Complimentary Research Report
2024 GigaOm Radar for Streaming Data Platforms
As demand increases for real-time data processing, streaming data platforms are essential for organizations to get timely insights across industries for better informed decision-making.
In this complimentary copy of the 2024 GigaOm Radar for Streaming Data Platforms, you'll discover
- The current key criteria for selecting a streaming data platform and how the market has evolved over the last year.
- How GigaOm measures streaming data platforms considering edge deployment, data quality, temporal features, machine learning (ML) and SQL utility
- How the Striim Platform's ML capabilities and stark support for the emerging features positions' itself as a leading solution for streaming data.
Executive Summary Preview
Streaming data platforms ingest, process, transform, analyze, and render action from streaming data in real-time. The best tools can do so before data is written to a database, to support use cases requiring low latency. This technology has become imperative because of the influx of machine-generated sensor data, data generated from the Internet, and data continually produced by applications across a plethora of verticals, including customer-facing businesses.

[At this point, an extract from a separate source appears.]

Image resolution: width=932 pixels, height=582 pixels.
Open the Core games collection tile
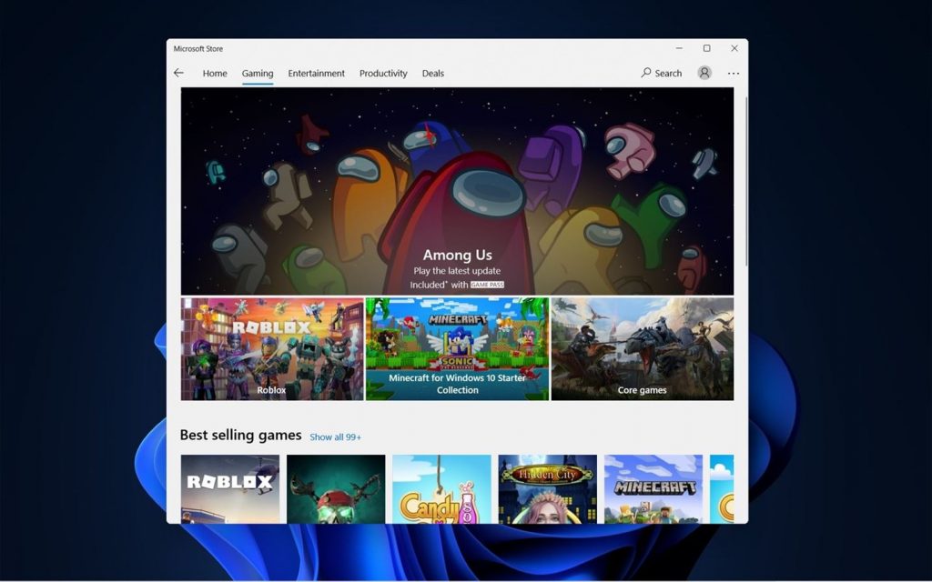click(642, 348)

These developments are responsible for the pace of business operations—and the data management requisites for facilitating it—accelerating to real-time processing that belies time-consuming, traditional batch processing. Consequently, streaming data platforms are indispensable to an array of business end users (such as stock traders, portfolio managers, and health care practitioners), IT and operations personnel monitoring telemetry data and other data types, and data scientists building and refining machine learning (ML) models.
Organizations need these solutions because the alternative batch methods of ingesting, transforming, and analyzing data were designed for historical data and conventional business intelligence (BI) use cases. Accomplished vendors in this space couple these batch paradigms–including extract, transform, and load (ETL); extract, load, and transform (ELT); and change data capture (CDC)–with streaming data paradigms designed to expedite meaningful action as indicated by the latest data available for a specific use case. Doing so allows organizations to enrich their streaming data intelligence with historical data to fully understand the latest developments impacting a use case—such as a customer’s most recent behavior affecting a real-time, personalized offer—as well as the appropriate historical data doing the same.
The most significant benefit of adoption is the increased responsiveness to data-driven events that streaming data platforms directly support. This capability manifests itself in predictive analytics, applications of artificial intelligence (AI)—including generative AI—and enhanced customer interactions. The urgency surrounding adoption pertains to the inexorable shift to real time, which is frequently necessary to either supersede or supplement batch processing, for continued capitalization of data-driven investments. The impact of streaming data processing, and its potential to act on data in the moment, is considerable for nearly every use case supported by streaming data, from application observability to the internet of things (IoT) and data science.
This is the third year that GigaOm has reported on the streaming data platform space in the context of our Key Criteria and Radar reports. This report builds on our previous analysis and considers how the market has evolved over the last year.